:: Given exercise ::
Copy out the following lines word for word.

___ Excerpted records

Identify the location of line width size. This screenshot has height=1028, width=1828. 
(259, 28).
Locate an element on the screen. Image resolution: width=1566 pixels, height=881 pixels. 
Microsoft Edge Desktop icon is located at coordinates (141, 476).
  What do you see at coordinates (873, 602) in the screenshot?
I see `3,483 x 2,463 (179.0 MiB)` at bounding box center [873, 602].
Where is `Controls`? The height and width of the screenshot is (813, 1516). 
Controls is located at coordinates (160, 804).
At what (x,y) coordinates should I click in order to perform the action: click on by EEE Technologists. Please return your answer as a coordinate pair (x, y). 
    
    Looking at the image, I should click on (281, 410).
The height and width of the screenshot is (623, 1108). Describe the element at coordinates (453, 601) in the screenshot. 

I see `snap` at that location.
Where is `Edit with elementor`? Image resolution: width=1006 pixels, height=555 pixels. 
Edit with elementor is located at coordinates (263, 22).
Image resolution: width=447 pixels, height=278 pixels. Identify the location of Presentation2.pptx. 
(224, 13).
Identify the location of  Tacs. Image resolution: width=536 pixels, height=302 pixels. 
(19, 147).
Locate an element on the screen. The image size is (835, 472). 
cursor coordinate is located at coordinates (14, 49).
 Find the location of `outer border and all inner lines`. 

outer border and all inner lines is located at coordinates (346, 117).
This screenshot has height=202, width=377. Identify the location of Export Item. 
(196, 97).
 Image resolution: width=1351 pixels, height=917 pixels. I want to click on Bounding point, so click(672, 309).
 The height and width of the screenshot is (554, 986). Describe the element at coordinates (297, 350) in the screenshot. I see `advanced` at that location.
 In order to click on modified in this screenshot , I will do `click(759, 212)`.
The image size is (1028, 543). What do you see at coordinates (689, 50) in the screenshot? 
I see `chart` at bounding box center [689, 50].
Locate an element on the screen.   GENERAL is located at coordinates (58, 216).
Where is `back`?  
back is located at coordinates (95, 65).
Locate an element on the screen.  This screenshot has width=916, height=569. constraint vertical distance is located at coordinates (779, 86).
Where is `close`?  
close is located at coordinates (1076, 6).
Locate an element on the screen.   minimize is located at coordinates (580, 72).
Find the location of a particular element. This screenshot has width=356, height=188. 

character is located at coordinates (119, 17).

______

:: Task output ::
Identify the location of line width size. This screenshot has height=1028, width=1828. 
(259, 28).
Locate an element on the screen. Image resolution: width=1566 pixels, height=881 pixels. 
Microsoft Edge Desktop icon is located at coordinates (141, 476).
  What do you see at coordinates (873, 602) in the screenshot?
I see `3,483 x 2,463 (179.0 MiB)` at bounding box center [873, 602].
Where is `Controls`? The height and width of the screenshot is (813, 1516). 
Controls is located at coordinates (160, 804).
At what (x,y) coordinates should I click in order to perform the action: click on by EEE Technologists. Please return your answer as a coordinate pair (x, y). 
    
    Looking at the image, I should click on (281, 410).
The height and width of the screenshot is (623, 1108). Describe the element at coordinates (453, 601) in the screenshot. 

I see `snap` at that location.
Where is `Edit with elementor`? Image resolution: width=1006 pixels, height=555 pixels. 
Edit with elementor is located at coordinates (263, 22).
Image resolution: width=447 pixels, height=278 pixels. Identify the location of Presentation2.pptx. 
(224, 13).
Identify the location of  Tacs. Image resolution: width=536 pixels, height=302 pixels. 
(19, 147).
Locate an element on the screen. The image size is (835, 472). 
cursor coordinate is located at coordinates (14, 49).
 Find the location of `outer border and all inner lines`. 

outer border and all inner lines is located at coordinates (346, 117).
This screenshot has height=202, width=377. Identify the location of Export Item. 
(196, 97).
 Image resolution: width=1351 pixels, height=917 pixels. I want to click on Bounding point, so click(672, 309).
 The height and width of the screenshot is (554, 986). Describe the element at coordinates (297, 350) in the screenshot. I see `advanced` at that location.
 In order to click on modified in this screenshot , I will do `click(759, 212)`.
The image size is (1028, 543). What do you see at coordinates (689, 50) in the screenshot? 
I see `chart` at bounding box center [689, 50].
Locate an element on the screen.   GENERAL is located at coordinates (58, 216).
Where is `back`?  
back is located at coordinates (95, 65).
Locate an element on the screen.  This screenshot has width=916, height=569. constraint vertical distance is located at coordinates (779, 86).
Where is `close`?  
close is located at coordinates (1076, 6).
Locate an element on the screen.   minimize is located at coordinates (580, 72).
Find the location of a particular element. This screenshot has width=356, height=188. 

character is located at coordinates (119, 17).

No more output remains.